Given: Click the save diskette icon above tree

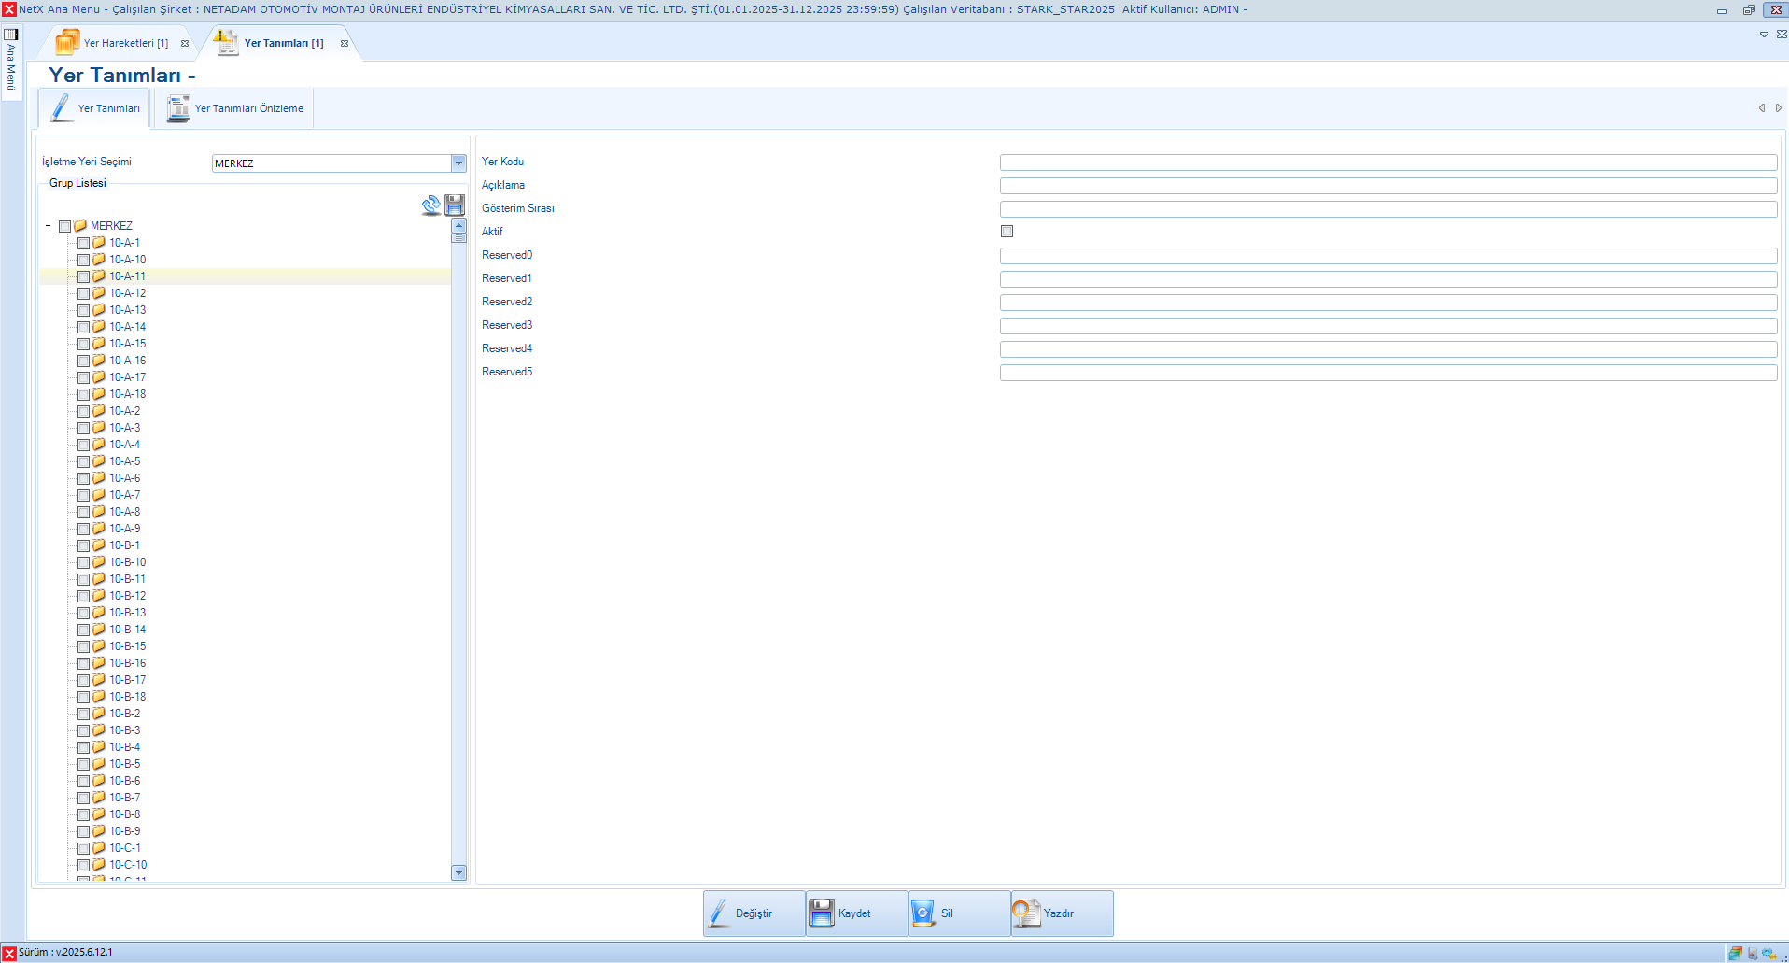Looking at the screenshot, I should point(455,205).
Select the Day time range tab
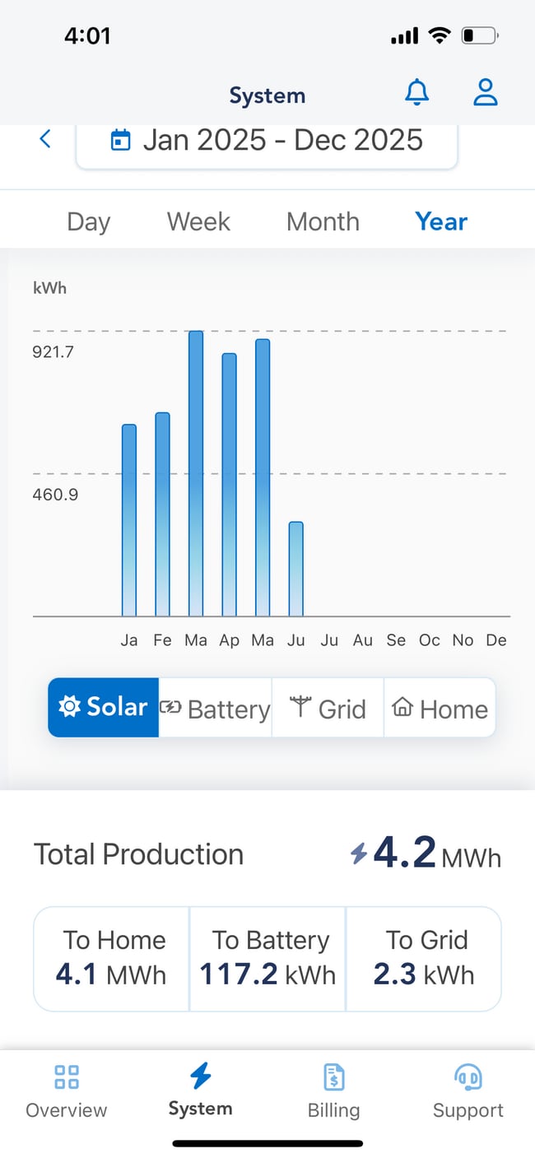The image size is (535, 1158). (88, 221)
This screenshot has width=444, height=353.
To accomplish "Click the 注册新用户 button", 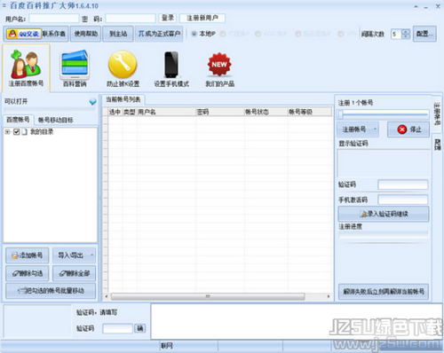I will click(x=202, y=18).
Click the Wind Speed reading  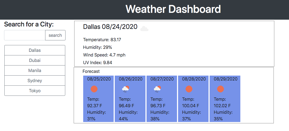[104, 55]
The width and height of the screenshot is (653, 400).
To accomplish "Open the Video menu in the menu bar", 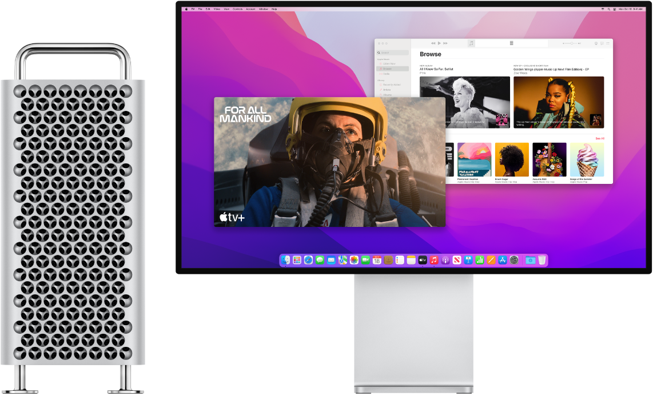I will (217, 9).
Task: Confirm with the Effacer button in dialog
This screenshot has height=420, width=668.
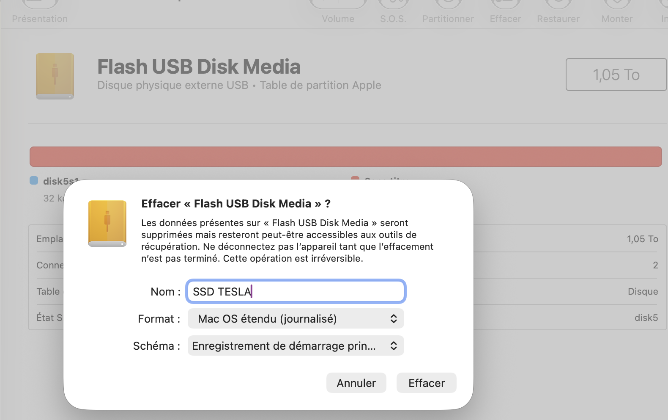Action: pos(426,383)
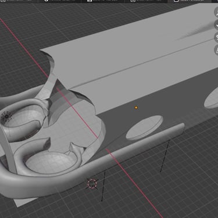Open the highlighted active tab in top bar
This screenshot has height=218, width=218.
(x=192, y=1)
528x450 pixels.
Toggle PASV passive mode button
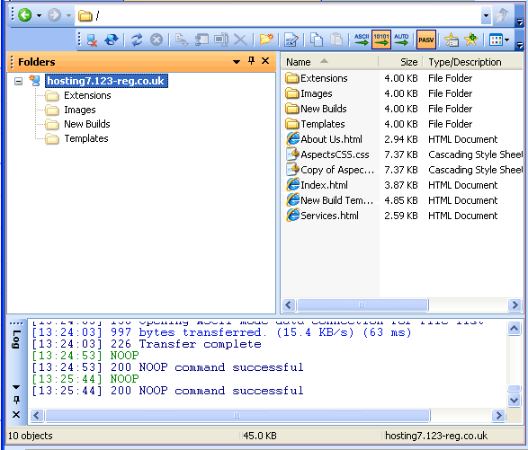coord(426,40)

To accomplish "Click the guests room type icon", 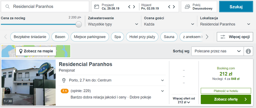I will click(187, 6).
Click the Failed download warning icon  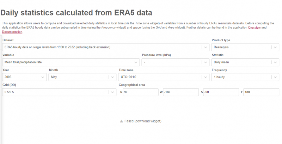pos(122,121)

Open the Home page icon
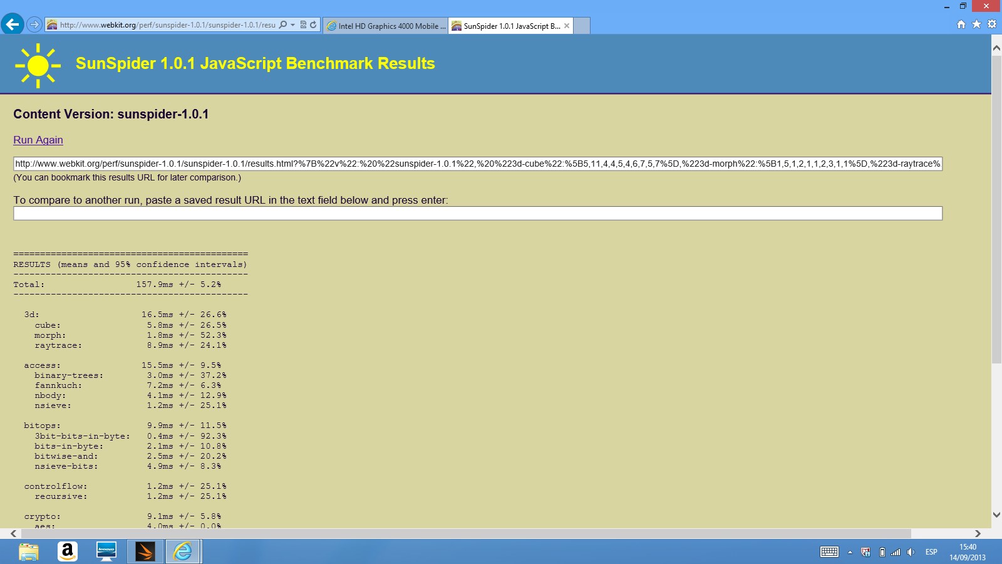[961, 24]
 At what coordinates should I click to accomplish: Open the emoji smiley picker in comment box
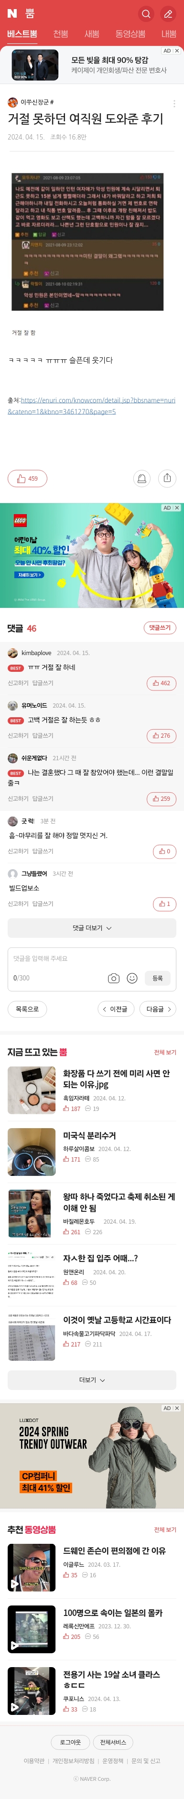[x=132, y=978]
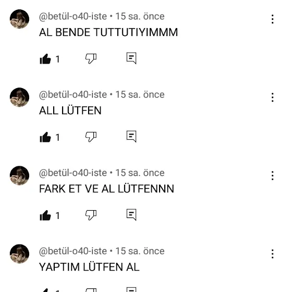
Task: Open @betül-o40-iste username above "YAPTIM LÜTFEN AL"
Action: (73, 251)
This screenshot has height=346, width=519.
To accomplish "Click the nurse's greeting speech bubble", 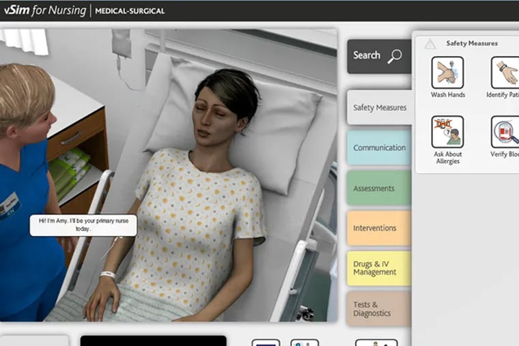I will pyautogui.click(x=83, y=225).
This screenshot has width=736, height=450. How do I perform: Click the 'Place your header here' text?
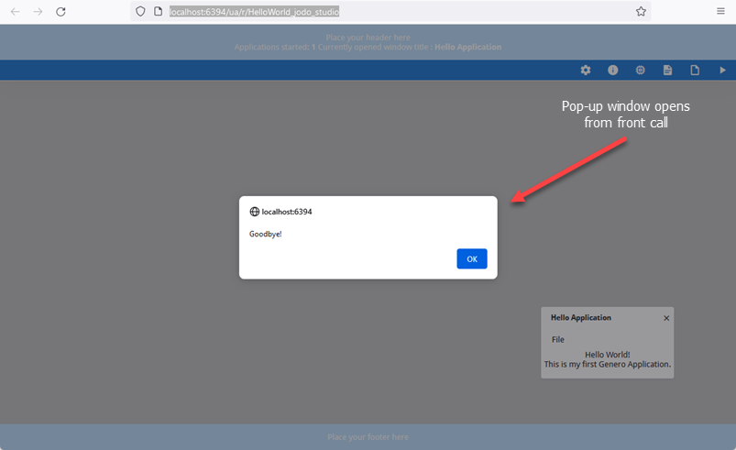[368, 38]
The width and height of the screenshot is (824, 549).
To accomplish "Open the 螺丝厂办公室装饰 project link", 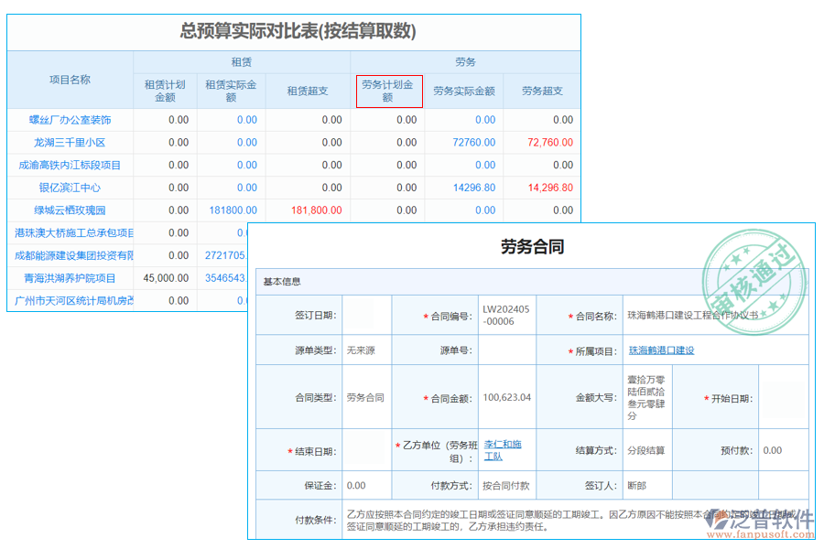I will 70,119.
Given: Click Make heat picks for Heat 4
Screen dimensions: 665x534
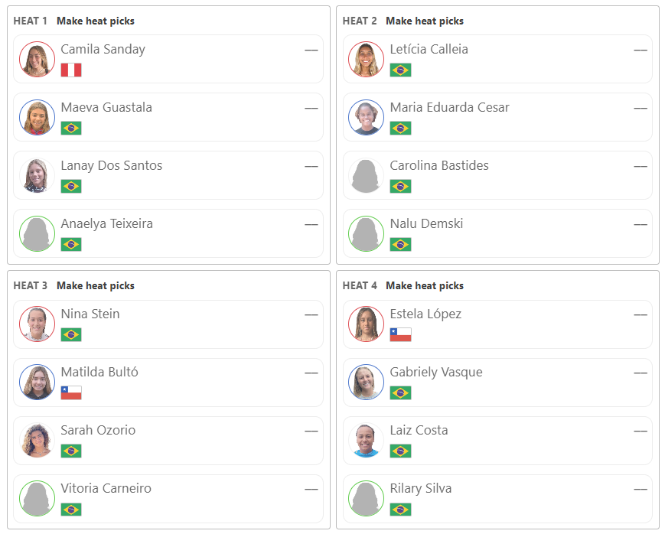Looking at the screenshot, I should 425,285.
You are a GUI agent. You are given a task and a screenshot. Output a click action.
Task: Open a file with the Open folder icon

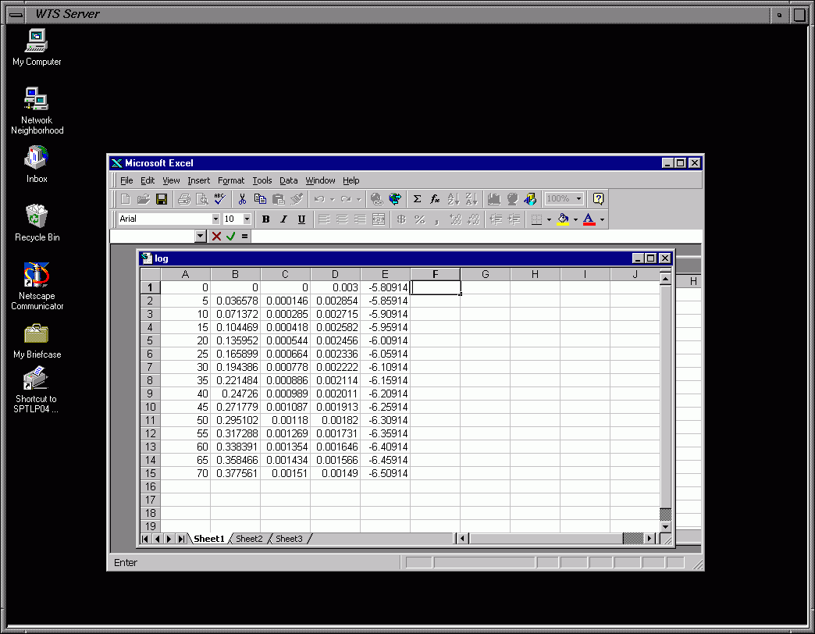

• _Problem statement_: All lines from the one holding "You are a GUI" through the last line of the material above should be set down exactly, and the pictures should be left out.

• _Finished exercise_:
You are a GUI agent. You are given a task and a screenshot. Output a click action.
Task: Open a file with the Open folder icon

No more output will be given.